* PROMPT A:
In the Shizuoka AN-S retrofit notes, reproduce the part that opens with "I learned it" and closes with "point was made.", substituting "emergency stop" for every "e-stop".

********

Shizuoka AN-S Retrofit Page 2

2017-02-09 MB2HAL and The User Interface

I have started to play with what sort of physical user interface I should have such that I can always reach to a certain spot on the machine to accomplish a task quickly. It isn't really about saving time, but saving parts when I make a mistake or being able to easily set up the machine. I have proven to myself that using an arduino as a control panel input device is fine. I threw it on using mb2hal and althought it isn't quite as fast as I would like, it works. It updates at about 20Hz. I have connected a mechanical encoder, which cost about $1.25 and put the encoder position into one of the integers that are sent over mb2hal to linuxcnc. Spinning the encoder creates more or less smooth motion of the test axis. It only took three lines of hal code to connect it up once I had the mb2hal example up and running on the arduino.

halcmd setp axis.0.jog-scale 0.0025

halcmd net jogwheel mb2hal.RegIn.01.int axis.0.jog-counts

halcmd setp axis.0.jog-enable 1

I learned it IS REALLY IMPORTANT not to enable the jog before creating the net for the jogwheel. When I did it in the wrong order, the rather large number in the encoder counts sent the table sailing away. As a result, I was encouraged to make an e-stop to hang on the front side of the machine. When I moved the "open-face" control panel so it would be safe from harm from the moving table, the e-stop I mounted on it became inaccessible. I really wish I had made that remote e-stop sooner. Nothing really bad happened, but the point was made.

I have milled my first "real part." It is a trim ring for the front of the panel that will be a permanent home for the e-stop and the other buttons and knobs I might need to reach in a hurry.

I have learned some happy news about the performance of mb2hal. I have connected THREE arduinos at 115200baud and my VFD at 19200 baud and I am getting about 20Hz updates. Each of them transfers 10 bytes in and out. This suggests to me that I have the option of sprinkling them around the machine as distributed I/O. I think that I will need to have some heartbeat monitoring of them and probably put the machine into feed-hold if there is some sort of problem. It would also make sense for each of them to have an identification number so the machine could identify that they got enumerated differently and not go nuts.

********

* PROMPT B:
Show each row below that contains the string "label".

(Word and element locating data)
********

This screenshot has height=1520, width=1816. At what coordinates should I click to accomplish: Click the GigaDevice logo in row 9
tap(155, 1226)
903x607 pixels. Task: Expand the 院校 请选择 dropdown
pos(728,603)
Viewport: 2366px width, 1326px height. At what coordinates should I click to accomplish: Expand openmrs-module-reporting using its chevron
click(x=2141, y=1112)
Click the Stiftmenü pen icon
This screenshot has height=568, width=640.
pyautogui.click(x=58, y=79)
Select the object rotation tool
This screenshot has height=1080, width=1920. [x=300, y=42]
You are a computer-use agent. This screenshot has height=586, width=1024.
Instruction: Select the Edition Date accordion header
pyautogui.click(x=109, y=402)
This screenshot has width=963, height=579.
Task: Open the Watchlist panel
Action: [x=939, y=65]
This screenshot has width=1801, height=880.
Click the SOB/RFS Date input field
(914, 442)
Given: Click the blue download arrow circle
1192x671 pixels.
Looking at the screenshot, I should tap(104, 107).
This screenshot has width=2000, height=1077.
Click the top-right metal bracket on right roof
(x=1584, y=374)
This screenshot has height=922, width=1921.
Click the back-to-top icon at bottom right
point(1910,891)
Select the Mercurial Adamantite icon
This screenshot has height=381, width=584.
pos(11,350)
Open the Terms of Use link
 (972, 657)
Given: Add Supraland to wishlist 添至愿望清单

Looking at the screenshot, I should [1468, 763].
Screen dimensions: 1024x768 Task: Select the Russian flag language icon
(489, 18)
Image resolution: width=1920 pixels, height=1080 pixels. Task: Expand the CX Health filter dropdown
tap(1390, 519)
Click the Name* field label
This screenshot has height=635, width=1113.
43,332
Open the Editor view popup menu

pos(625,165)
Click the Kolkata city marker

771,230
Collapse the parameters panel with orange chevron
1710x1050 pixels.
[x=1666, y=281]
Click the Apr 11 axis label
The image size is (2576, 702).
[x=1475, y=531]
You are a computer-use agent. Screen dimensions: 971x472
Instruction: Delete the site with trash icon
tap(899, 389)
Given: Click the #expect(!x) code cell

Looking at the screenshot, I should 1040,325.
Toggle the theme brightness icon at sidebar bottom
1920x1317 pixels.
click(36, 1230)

********

* COMPLETE OUTPUT A:
I learned it IS REALLY IMPORTANT not to enable the jog before creating the net for the jogwheel. When I did it in the wrong order, the rather large number in the encoder counts sent the table sailing away. As a result, I was encouraged to make an emergency stop to hang on the front side of the machine. When I moved the "open-face" control panel so it would be safe from harm from the moving table, the emergency stop I mounted on it became inaccessible. I really wish I had made that remote emergency stop sooner. Nothing really bad happened, but the point was made.

* COMPLETE OUTPUT B:
Click the Name* field label
Click the Apr 11 axis label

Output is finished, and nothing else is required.